Emerging equity markets have more than resisted two back-to-back shocks — a trade-war and an energy crisis — that legacy frameworks would have flagged as existential. Their persistent outperformance is not a paradox: it underlines how this universe has structurally changed.

In many investors' minds, emerging markets (EM) still conjure an outdated image: cyclical economies dependent on developed‑market demand, vulnerable to geopolitics, capital outflows, and US dollar appreciation, and largely tied to "tangible" sectors such as commodities and low‑value manufacturing. In an era increasingly shaped by intangibles - data, AI, and services -this perception has kept EM equities structurally discounted.

Based on this view, emerging markets should have struggled under two shocks experienced over the past twelve months: a severe escalation in global trade protectionism and a major disruption to oil and gas supply affecting Asian manufacturing hubs. Instead, EM equities delivered their strongest and most persistent outperformance versus developed markets in nearly two decades. This divergence signals not a temporary anomaly, but a structural shift.

Over the past decade, many emerging economies have undergone a profound transformation. Fiscal positions have strengthened, central banks have gained credibility, corporate governance has improved, and domestic capital markets have deepened. Crucially for equities, growth drivers have diversified: domestic demand and intra‑EM trade now matter far more than exports to the West. These changes explain why shocks that once triggered crises now result in resilience.
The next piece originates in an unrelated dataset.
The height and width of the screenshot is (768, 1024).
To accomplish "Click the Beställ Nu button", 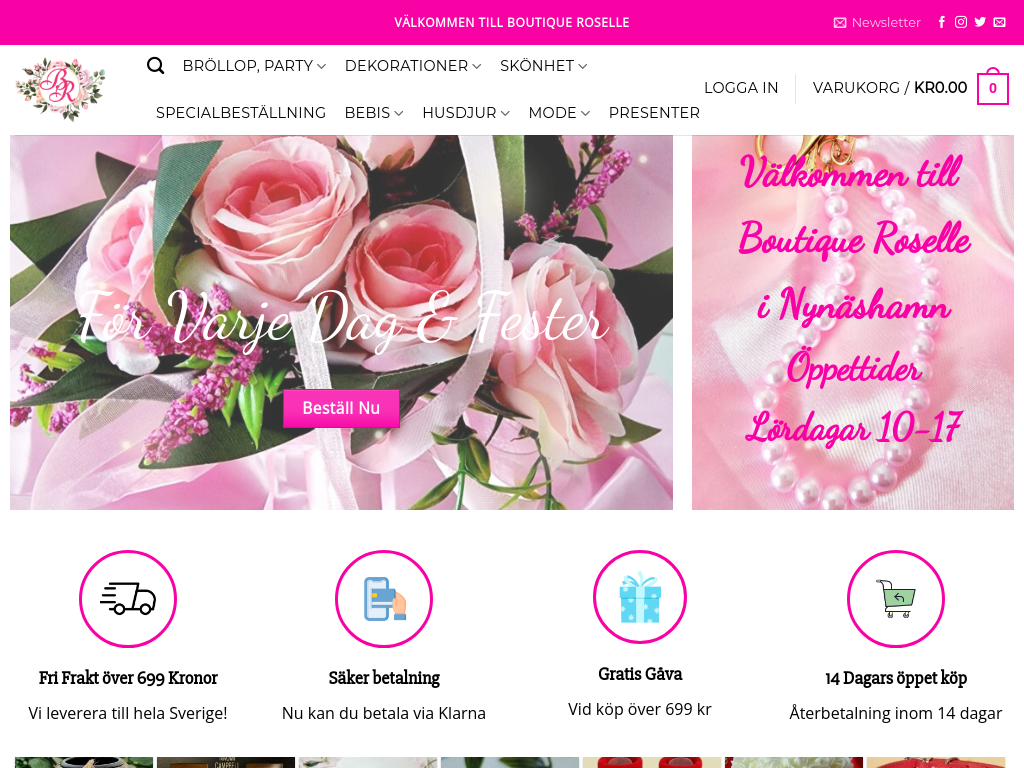I will [341, 408].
Since early 2025, EM equities have outperformed the MSCI World by roughly 15%, including through the 2025 tariff shock and a prolonged Middle East conflict. Volatility has been notably contained, capital flight limited, and currencies broadly stable - even during periods of renewed US dollar strength. Markets once known for their fragility have become shock absorbers.
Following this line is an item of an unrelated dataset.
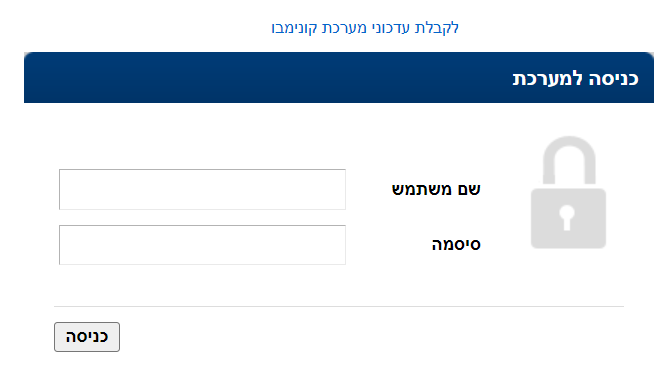Open the לקבלת עדכוני מערכת קונימבו link
This screenshot has height=388, width=665.
click(365, 28)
The equity implications of this shift are significant. Macroeconomic stabilization has reduced earnings volatility and lowered the risk premium investors demand to own EM stocks. Valuation multiples have begun to rise - not because of speculative enthusiasm, but because balance sheets, policy frameworks, and earnings visibility have improved. This reassessment has coincided with a partial erosion of perceived US exceptionalism, making EM equities an increasingly effective diversification tool for portfolios still heavily concentrated in US assets.

Equally important has been the reorientation of trade and consumption. Trade between emerging economies especially among China, India, and ASEAN - has grown rapidly, while domestic consumption has become a primary growth engine. The expanding EM middle class now rivals developed markets in scale and sophistication. This has reduced exposure to Western business cycles and provided a structural buffer for corporate earnings. When developed‑market demand softens, EM equities increasingly rely on internal momentum.

That said, emerging markets are not homogeneous, and dispersion across regions and sectors is increasing. China remains a special case, facing deflationary pressures and uneven consumption. Yet even there, premium and experience‑driven consumption - luxury goods, gaming, travel - shows strong growth, alongside early signs of margin stabilization from capacity rationalization policies.

India, after years of valuation expansion, has become more sensitive to energy price increases, which could cap near‑term earnings growth. In contrast, Latin America has emerged as a standout. Brazil combines an easing monetary cycle, commodity upside, and attractive valuations, while Mexico benefits from nearshoring and resilient domestic demand. Political cycles will introduce volatility, but also opportunities for active equity selection.

At a thematic level, EM equities are increasingly home to global leaders in three structural growth areas. First, AI infrastructure: Taiwan and South Korea sit at the core of the semiconductor and hardware supply chain supporting hyperscaler capex, while broader AI‑driven demand supports power, grid, and data‑centre equipment across Asia. Second, energy security: higher and more volatile fossil‑fuel prices accelerate investment in electrification, renewables, and critical materials—segments where EM companies hold competitive positions. Third, corporate governance reforms across Asia are beginning to unlock shareholder value, reversing years of dilution through higher dividends, buybacks, and improved capital discipline.

Investment implications are clear. The recent outperformance of emerging‑market equities is not a cyclical rebound but the market's recognition of a decade‑long transformation. Domestic demand has replaced Western consumption as the main growth driver, governance reforms are narrowing the quality discount, and EM companies are central to the themes shaping the next economic cycle.

The greater risk for investors today is no longer overexposure to emerging markets - it is under‑allocation driven by outdated assumptions. EM equities have changed. Portfolios should reflect that reality.